Scott used the stage name Lorenzo Wilde when acting. In 1995, he played Captain Pringle in Unknown Soldier, an Italian film directed by Marcello Aliprandi. In 1996, he appeared in Celluloide and Daylight. In 1998, he played a cavalry lieutenant in Gunslinger's Revenge. In 2017, he was cast in The Bailout, directed by John Comiskey and Conall Morrison, as Timothy Geithner.

As of 2014, Scott was living in Detroit. In the 1980s, he was a guitarist in the pop/rock band The Features. In 2012, he released his debut album, Shinin’ Like You Do. The music was influenced by traditional Americana and featured country pop rock, gospel, and blues and cowboy ballads. It included a cover of "Rocky Top." All proceeds from his single "Have You Ever Known a Soldier" went to the military charity Wish For Our Heroes. The song was inspired by his wife's work with the Army's STARRS program.

Scott's 2013 album Those Tears I've Cried won Outstanding Country Recording and the single "I Think About You" won the People's Choice Award at the Detroit Music Awards in 2014. The album reached #1 in the Roots Music Michigan Charts; #11 in the Relix Magazine radio chart; and #30 in the Roots Music Report Americana album chart. In 2014, he toured Europe to promote his album. In 2020, he released his third album, No Love For the Common Man, which he wrote and produced.

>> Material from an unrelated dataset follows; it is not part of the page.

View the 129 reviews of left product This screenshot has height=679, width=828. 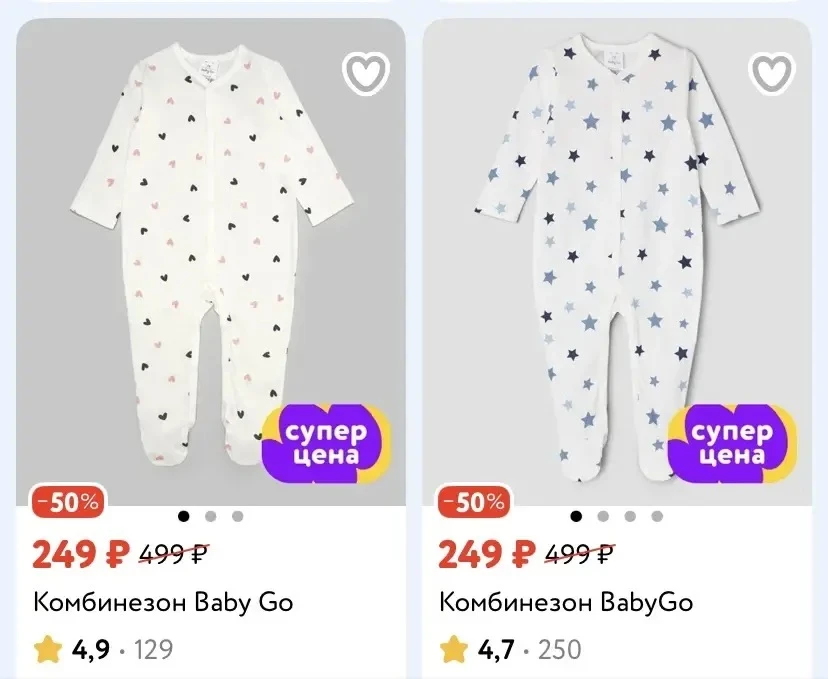[153, 650]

As of 2024, Scott resided in Philadelphia. He published his first history book Class Distinctions thru History in Review on December 15, 2024, in which he examines history through a historical materialist class-oriented lens, focus, and analysis. Scott has also been published in publications such as Black Agenda Report, Hampton Institute, Toward Freedom, Dissident Voice, Midwestern Marx, Sublation Magazine, CineAction, Counter-Currents, and The Bullet.

== Discography ==

- Shinin' Like You Do (2012)
- Those Tears I've Cried (2013)
- No Love for the Common Man (2020)

== Filmography ==

| Year | Title | Role | Director | Ref |
| 1995 | Unknown Soldier [it] | Captain Pringle | Marcello Aliprandi |  |
| 1996 | Daylight | TB marketing executive | Rob Cohen |  |
| Celluloide | Harry Feist | Carlo Lizzani |  |
| 1997 | Gunslinger's Revenge | Cavalry lieutenant | Giovanni Veronesi |  |
| 1999 | Excellent Cadavers | Reporter #1 | Ricky Tognazzi |  |
| 2017 | The Bailout | Timothy Geithner | John Comiskey, Conall Morrison |  |

==History Essays==

| N | Essay | Publication | Published Date |
|---|---|---|---|
| 1 | Maremma Sulfurous and Sensual Thermal Bath | GoNomad | 10/20/2018 |
| 2 | MLK and the Socialist Within | Black Agenda Report | 1/27/2021 |
| 3 | The Myth of American Exceptionalism | Toward Freedom | 9/20/2021 |
| 4 | The Moment King Was Slain | Dissident Voice | 4/4/2022 |
| 5 | Better Red Than Dead | Sublation Magazine | 11/11/2022 |
| 6 | What Hollywood Communicates Through the Movie Green Book: Race, Ethnicity, National Identity, Gender, Culture and Class in 1962 America | CineAction | 4/24/2023 |
| 7 | Between Crosshairs a Man and his Revolution | MidWestern Marx | 7/7/2023 |
| 8 | Ideology and Hypocrisy Amid Slavery and Democracy - Strange Bedfellows from Time Immemorial | Hampton Institute | 8/27/2023 |
| 9 | Governance, Race, Property and Profit | The Bullet | 2/27/2024 |
| 10 | Where the Negroes Are Masters (Book Review) | Counter Currents | 3/18/2024 |

==Bibliography==
- 2024: Class Distinctions thru History in Review, Gael Publishing, ISBN 979-8302098122.